BEGIN TEXT FOR ANALYSIS
Body awareness and posture
“Sometimes drummers are disappointed when they start to play a song and they are maybe nervous, or the adrenaline kicks in, and then the whole song is ruined because it’s the wrong tempo and the first few bars were shaky. And that happens even when you have all the other stuff perfect. It’s not because you can’t play with a click or with confidence, it is because you try to make a ‘cold’ start with your machine, which is your body. So one of my favourite things is counting in and air drumming the groove before it is actually heard. You make it easy on yourself if you start the machine before, leave the motor running and jump on the train.
“It is easy to do and it changes the way a groove sounds immediately without you having to practise for half a year. [Another aspect] is to sit upright and breathe through the fill, for example, and the fill automatically gets quantised and put into the same flow as the groove. People can’t believe it and I can prove it – I make a recording before and after, and it changes within two minutes.”
All In The Mind
“What do you think about, what do you focus on while you are playing, that will give you a certain feel? Again, it’s something you don’t have to practise for months. If you just think of something else it changes how you sound. And this is not hippie-ish bulls**t! You make a recording of yourself and then decide to think of something else and record that and it will sound different. It’s what many professional drummers do.”
“Most drummers, when they play a groove, think about the fill they are about to play. Then the next four bars they think about how the fill could have been better, or how they messed up! The question is, who is playing the groove during that time? It’s not really you, it is muscle memory. It’s not you in charge of the alarm system or listening to the other instruments even.
"So if you want to apply all these things it takes you being in the moment. Having enough psychological bandwidth to be able really to listen to and play those grooves. Use all you can, mentally invested into the group you are playing with right now. For me personally I need everything I have to play a groove well and if I were to focus on something else I would also sound not so good. It’s not something that only beginners have to do. It is actually what people like Steve Jordan and Steve Gadd are doing when they play a nice groove.”
END TEXT FOR ANALYSIS
WORK REQUEST:
Resume the drumming text after its last sentence, keeping the speaker's voice and subject. The lines after this come from a separate source and have nothing to do with the drumming text.
BEGIN LISTED RECORDS
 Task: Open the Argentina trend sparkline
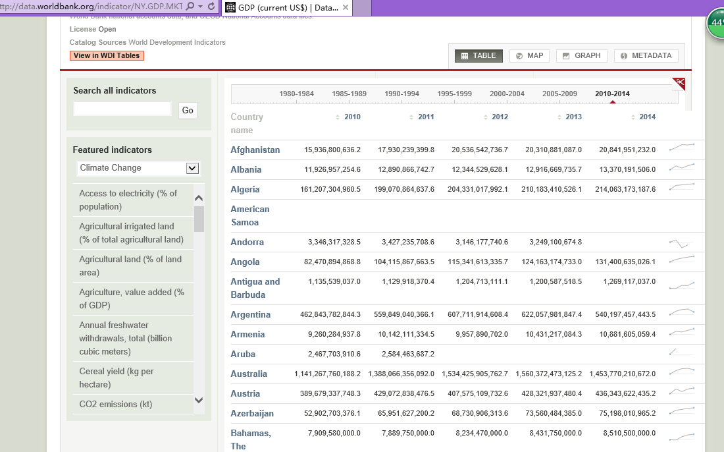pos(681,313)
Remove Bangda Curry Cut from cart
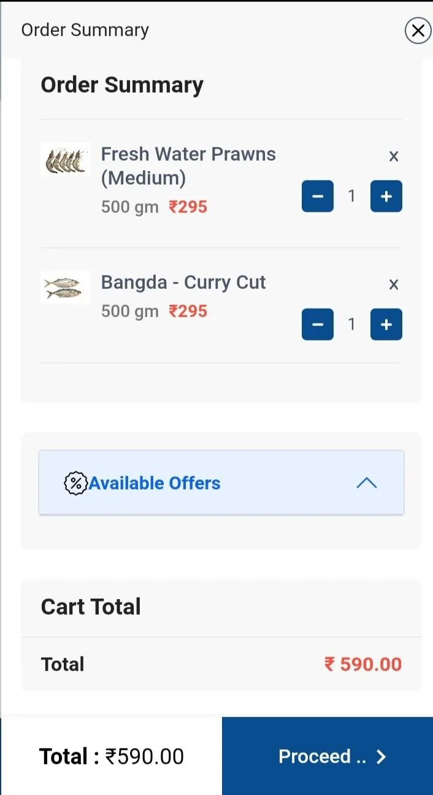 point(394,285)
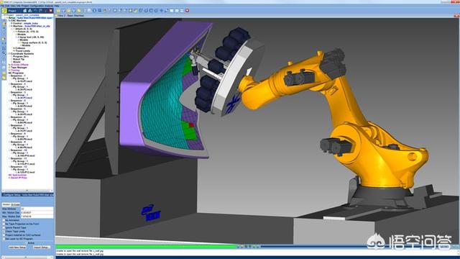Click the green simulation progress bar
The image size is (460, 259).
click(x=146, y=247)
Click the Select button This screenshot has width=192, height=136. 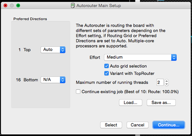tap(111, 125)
END LISTED RECORDS
BEGIN LISTED RECORDS
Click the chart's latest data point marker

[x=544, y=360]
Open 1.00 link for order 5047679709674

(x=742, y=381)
END LISTED RECORDS
BEGIN LISTED RECORDS
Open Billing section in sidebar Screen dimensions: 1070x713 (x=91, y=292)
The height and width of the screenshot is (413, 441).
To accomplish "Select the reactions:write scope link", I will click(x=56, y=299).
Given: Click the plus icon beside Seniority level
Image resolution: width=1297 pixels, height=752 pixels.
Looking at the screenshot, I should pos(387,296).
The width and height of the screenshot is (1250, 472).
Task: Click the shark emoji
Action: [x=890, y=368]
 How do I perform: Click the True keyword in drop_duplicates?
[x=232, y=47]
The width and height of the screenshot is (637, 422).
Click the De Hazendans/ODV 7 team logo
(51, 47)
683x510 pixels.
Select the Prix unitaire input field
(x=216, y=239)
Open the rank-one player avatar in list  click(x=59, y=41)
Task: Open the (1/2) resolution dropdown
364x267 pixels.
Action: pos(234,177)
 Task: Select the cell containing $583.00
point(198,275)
END LISTED RECORDS
RESPONSE TO THE TASK:
And stay focussed!
“You can sometimes dream away and still play something. We think it doesn’t matter so much because there is a lot our body can do on auto-pilot. But if you want to have something really impactful, so the group says, ‘Holy s**t’! then it usually takes being there and focusing on that.
“When you are focused and sound like it matters to you right now, the energy often translates to other people. People say [to me], ‘Wow, you are so present when you play.’ Sometimes people think rehearsals don’t matter, you don’t have to play as well as you can. People I play with will tell me that even in rehearsal it feels like I am performing. Because what we often do is rehearse and practise and then expect to have a better approach when you play live. That is an illusion because the body selects from what we do the most. It doesn’t decide to do 80 percent bulls**t and 20 percent good stuff! ‘Ah, that’s the good stuff, Okay, that is what we only will do now!’ It is really a habit and the more you practise being aware, focusing on the body and controlling the feel and the time… the more you are conscious of those things, the more they will become habits. And eventually they will just always be there, because that is what you do all the time when you practise and play. These qualities seep into your playing automatically."